# What's in a Name?

In [None]:
import warnings
# Ignore numpy dtype warnings. These warnings are caused by an interaction
# between numpy and Cython and can be safely ignored.
# Reference: https://stackoverflow.com/a/40846742
warnings.filterwarnings("ignore", message="numpy.dtype size changed")
warnings.filterwarnings("ignore", message="numpy.ufunc size changed")

import numpy as np
import matplotlib.pyplot as plt
import pandas as pd
import seaborn as sns
%matplotlib inline
import ipywidgets as widgets
from ipywidgets import interact, interactive, fixed, interact_manual
import nbinteract as nbi

sns.set()
sns.set_context('talk')
np.set_printoptions(threshold=20, precision=2, suppress=True)
pd.set_option('display.max_rows', 7)
pd.set_option('display.max_columns', 8)
pd.set_option('precision', 2)
# This option stops scientific notation for pandas
# pd.set_option('display.float_format', '{:.2f}'.format)

In [None]:
def df_interact(df, nrows=7, ncols=7):
    '''
    Outputs sliders that show rows and columns of df
    '''
    def peek(row=0, col=0):
        return df.iloc[row:row + nrows, col:col + ncols]

    row_arg = (0, len(df), nrows) if len(df) > nrows else fixed(0)
    col_arg = ((0, len(df.columns), ncols)
               if len(df.columns) > ncols else fixed(0))
    
    interact(peek, row=row_arg, col=col_arg)
    print('({} rows, {} columns) total'.format(df.shape[0], df.shape[1]))

def display_df(df, rows=pd.options.display.max_rows,
               cols=pd.options.display.max_columns):
    with pd.option_context('display.max_rows', rows,
                           'display.max_columns', cols):
        display(df)

In [None]:
import pandas as pd

students = (pd.read_csv('names.csv')
            .assign(Name=lambda df: df['Name'].str.lower())
            .replace({'Male': 'M', 'Female': 'F'}))
students

In [None]:
len(students)

In [None]:
students['Sex'].value_counts().to_frame()

In [None]:
sns.distplot(students['Name'].str.len(),
             rug=True,
             bins=np.arange(12),
             axlabel="Number of Characters")
plt.xlim(0, 12)
plt.xticks(np.arange(12))
plt.ylabel('Proportion per character');

## What's in a Name?

In [None]:
students['Name'][0]

In [None]:
babynames = pd.read_csv('babynames.csv')
babynames

https://www.ssa.gov/oact/babynames/background.html

> All names are from Social Security card applications for births that occurred in the United States after 1879. Note  that many people born before 1937 never applied for a Social Security card, so their names are not included in our data.
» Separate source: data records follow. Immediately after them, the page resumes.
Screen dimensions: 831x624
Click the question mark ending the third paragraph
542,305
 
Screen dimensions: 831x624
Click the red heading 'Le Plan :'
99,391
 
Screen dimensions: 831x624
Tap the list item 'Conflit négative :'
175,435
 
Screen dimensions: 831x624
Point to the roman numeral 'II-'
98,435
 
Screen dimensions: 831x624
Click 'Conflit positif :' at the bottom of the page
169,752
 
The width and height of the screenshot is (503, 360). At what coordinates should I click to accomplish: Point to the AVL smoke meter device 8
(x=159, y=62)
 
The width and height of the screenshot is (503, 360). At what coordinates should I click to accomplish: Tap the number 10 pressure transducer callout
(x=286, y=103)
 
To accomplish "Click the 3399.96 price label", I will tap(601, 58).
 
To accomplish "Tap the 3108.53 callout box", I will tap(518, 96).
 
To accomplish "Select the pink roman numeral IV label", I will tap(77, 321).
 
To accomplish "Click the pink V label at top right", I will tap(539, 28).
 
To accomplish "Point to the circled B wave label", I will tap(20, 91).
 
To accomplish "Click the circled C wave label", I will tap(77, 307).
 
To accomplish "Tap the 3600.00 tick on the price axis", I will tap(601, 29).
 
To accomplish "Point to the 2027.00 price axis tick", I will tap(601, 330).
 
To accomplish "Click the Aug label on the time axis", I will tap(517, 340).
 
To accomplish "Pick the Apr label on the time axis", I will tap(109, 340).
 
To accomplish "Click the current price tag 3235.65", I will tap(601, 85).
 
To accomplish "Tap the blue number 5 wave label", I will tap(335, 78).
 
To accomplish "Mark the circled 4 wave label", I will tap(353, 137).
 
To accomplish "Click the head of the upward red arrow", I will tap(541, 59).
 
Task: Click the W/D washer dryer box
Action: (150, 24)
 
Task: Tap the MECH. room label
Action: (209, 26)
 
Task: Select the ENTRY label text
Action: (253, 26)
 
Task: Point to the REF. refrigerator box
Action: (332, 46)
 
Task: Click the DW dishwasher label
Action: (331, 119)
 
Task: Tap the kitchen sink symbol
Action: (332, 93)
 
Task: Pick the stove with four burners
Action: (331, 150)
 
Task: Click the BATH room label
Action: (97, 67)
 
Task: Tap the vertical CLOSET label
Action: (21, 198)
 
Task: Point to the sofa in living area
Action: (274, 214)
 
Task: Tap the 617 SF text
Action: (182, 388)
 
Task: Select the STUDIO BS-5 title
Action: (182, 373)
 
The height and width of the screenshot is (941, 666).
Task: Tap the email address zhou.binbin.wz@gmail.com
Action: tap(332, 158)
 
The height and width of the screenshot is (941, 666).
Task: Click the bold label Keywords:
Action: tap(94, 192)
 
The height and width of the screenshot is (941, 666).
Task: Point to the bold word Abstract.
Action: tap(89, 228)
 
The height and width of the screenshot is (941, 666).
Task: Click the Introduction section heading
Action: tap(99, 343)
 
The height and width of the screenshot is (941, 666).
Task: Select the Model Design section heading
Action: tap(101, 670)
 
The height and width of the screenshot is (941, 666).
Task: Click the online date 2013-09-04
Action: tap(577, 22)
For others who did apply, our records may not show the place of birth, and again their names are not included in our data.
> 
> All data are from a 100% sample of our records on Social Security card applications as of March 2019.

In [None]:
pivot_year_name_count = pd.pivot_table(
    babynames, index='Year', columns='Sex',
    values='Count', aggfunc=np.sum)

pink_blue = ["#E188DB", "#334FFF"]
with sns.color_palette(sns.color_palette(pink_blue)):
    pivot_year_name_count.plot(marker=".")
    plt.title("Registered Names vs Year Stratified by Sex")
    plt.ylabel('Names Registered that Year')

In [None]:
babynames['Name'] = babynames['Name'].str.lower()
babynames

In [None]:
sex_counts = pd.pivot_table(babynames, index='Name', columns='Sex', values='Count',
                            aggfunc='sum', fill_value=0., margins=True)
sex_counts

In [None]:
prop_female = sex_counts['F'] / sex_counts['All']
sex_counts['prop_female'] = prop_female
sex_counts

In [None]:
def sex_from_name(name):
    if name in sex_counts.index:
        prop = sex_counts.loc[name, 'prop_female']
        return 'F' if prop > 0.5 else 'M'
    else:
        return 'Name not in dataset'

sex_from_name('sam')

In [None]:
interact(sex_from_name, name='sam');

In [None]:
students['predicted_sex'] = students['Name'].apply(sex_from_name)
students.head()

In [None]:
students['predicted_sex'].value_counts().to_frame().sort_index()

In [None]:
def avg_year(group):
    return np.average(group['Year'], weights=group['Count'])

avg_years = (
    babynames
    .groupby('Name')
    .apply(avg_year)
    .rename('avg_year')
    .to_frame()
)
avg_years

In [None]:
def year_from_name(name):
    return (avg_years.loc[name, 'avg_year']
            if name in avg_years.index
            else None)

# Generate input box for you to try some names out:
interact(year_from_name, name='fernando');

In [None]:
students['predicted_year'] = students['Name'].apply(year_from_name)
students.head()

In [None]:
sns.distplot(students['predicted_year'].dropna(), bins=15);

In [None]:
students['predicted_year'].mean()

## Why might our age estimate be inaccurate?

In [None]:
names = babynames.set_index('Name').sort_values('Year')
john = names.loc['john']
john[john['Sex'] == 'M'].plot('Year', 'Count')
plt.title('Frequency of "John"');

In [None]:
names = babynames.set_index('Name').sort_values('Year')
kanye = names.loc['kanye']
kanye[kanye['Sex'] == 'M'].plot('Year', 'Count')
plt.title('Frequency of "Kanye"');

## Hey Siri?

In [None]:
def plot_name(name, xlim=None, xline=None):
    names.loc[name].groupby('Year').sum().plot()
    plt.title(f'Frequency of "{name}"')
    if xlim: plt.xlim(xlim)
    if xline: plt.axvline(xline, c='red')

In [None]:
plot_name('siri', xline=2011)

In [None]:
plot_name('khaleesi')